>> BEGIN DATASET
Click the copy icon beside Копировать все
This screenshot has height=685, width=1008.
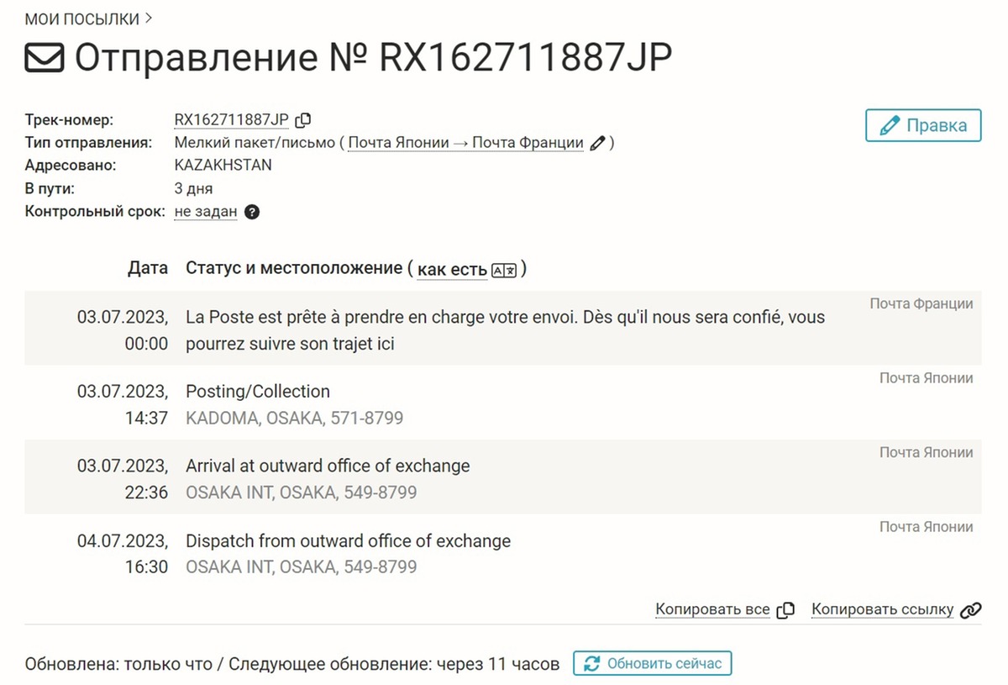[x=785, y=610]
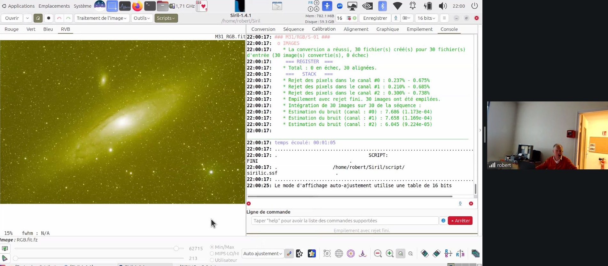This screenshot has height=266, width=608.
Task: Select the Min/Max radio button
Action: coord(212,247)
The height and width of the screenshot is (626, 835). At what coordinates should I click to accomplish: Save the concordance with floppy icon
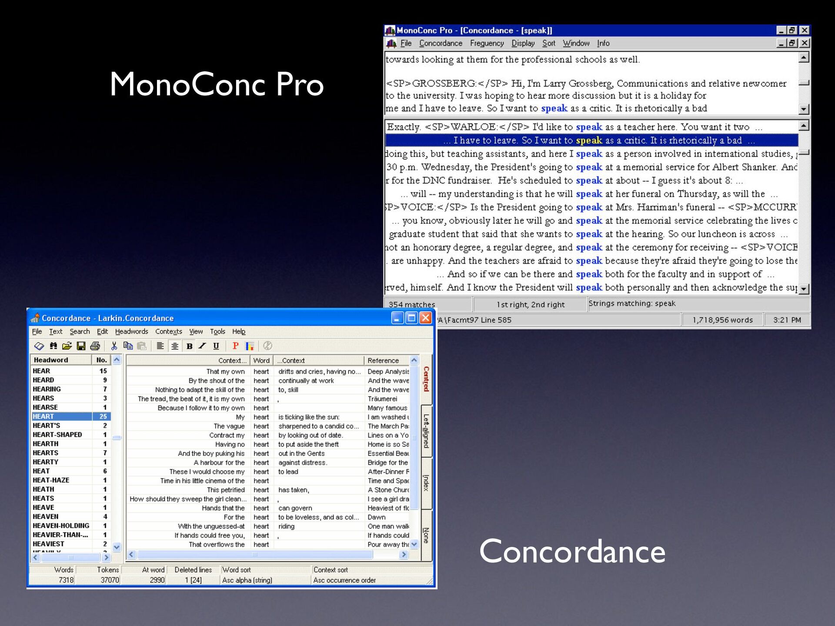point(81,346)

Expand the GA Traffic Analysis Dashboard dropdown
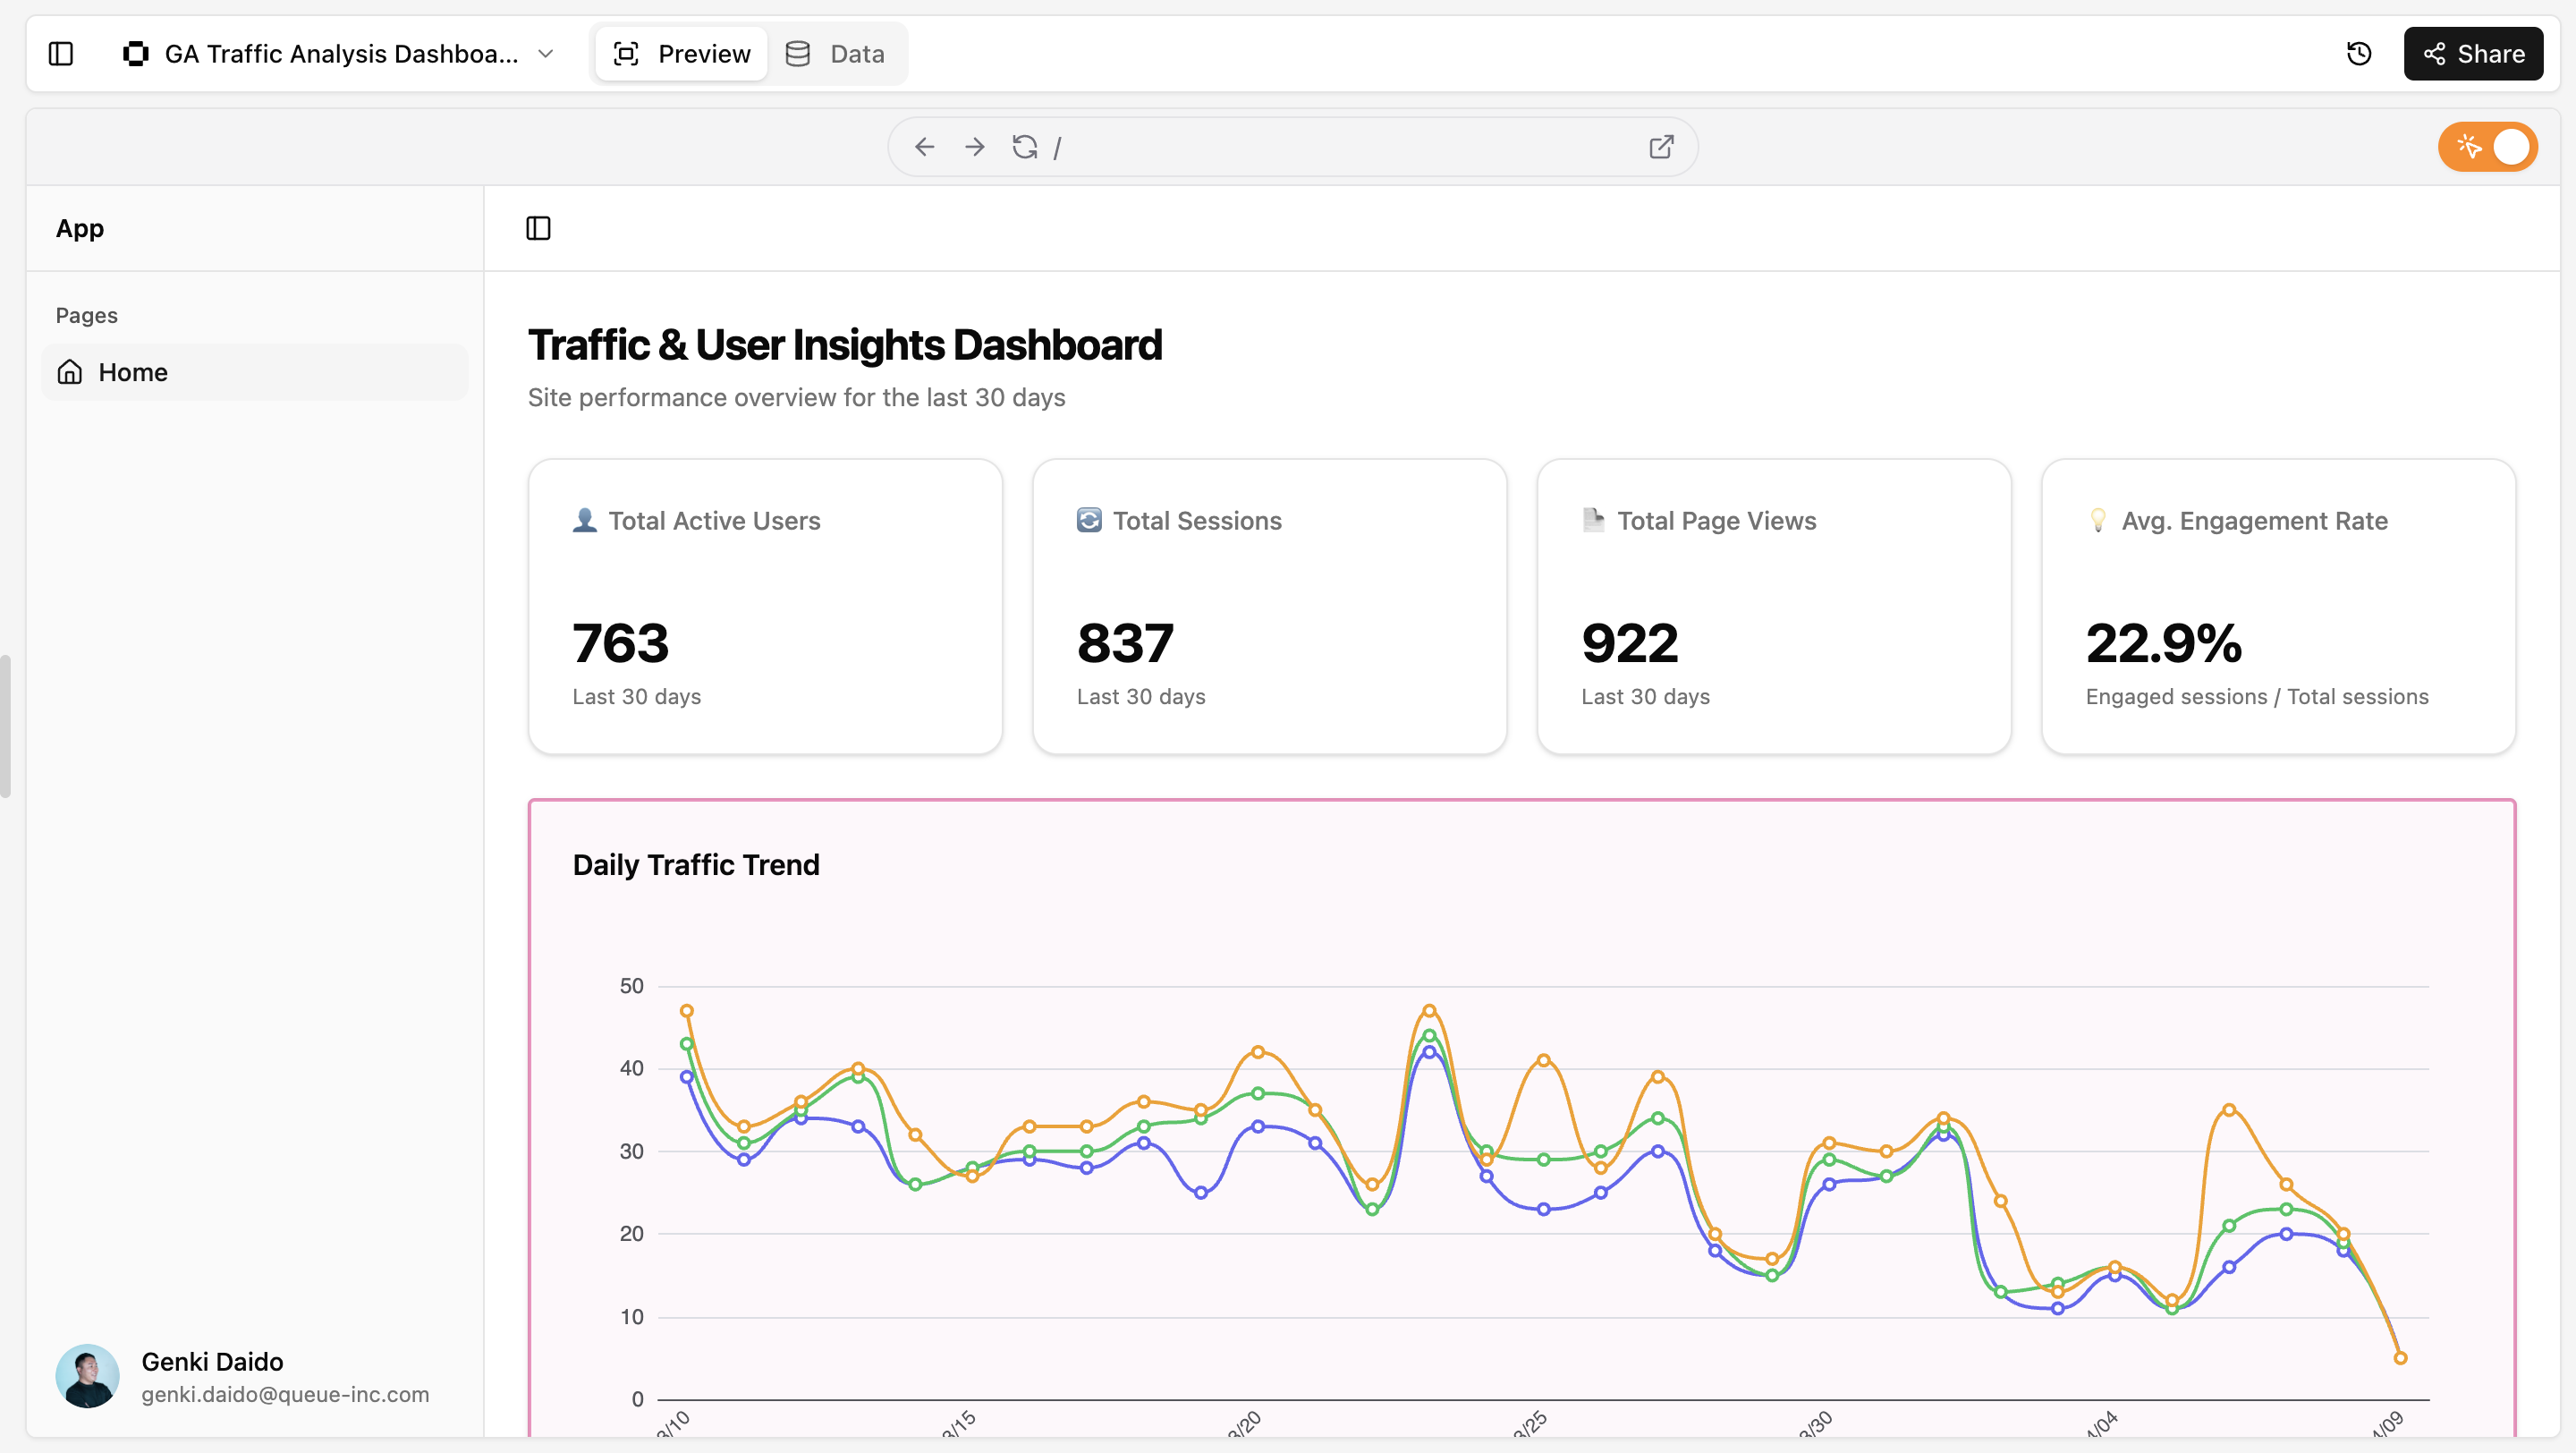[x=546, y=54]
>> END DATASET
- **WRITTEN INSTRUCTION**:
Which lines in the entries above contain the word "icon"? Show each of them in full.

- **COMPLETE OUTPUT**:
Click the copy icon beside Копировать все
The height and width of the screenshot is (626, 835). At what coordinates should I click to accomplish: Save the concordance with floppy icon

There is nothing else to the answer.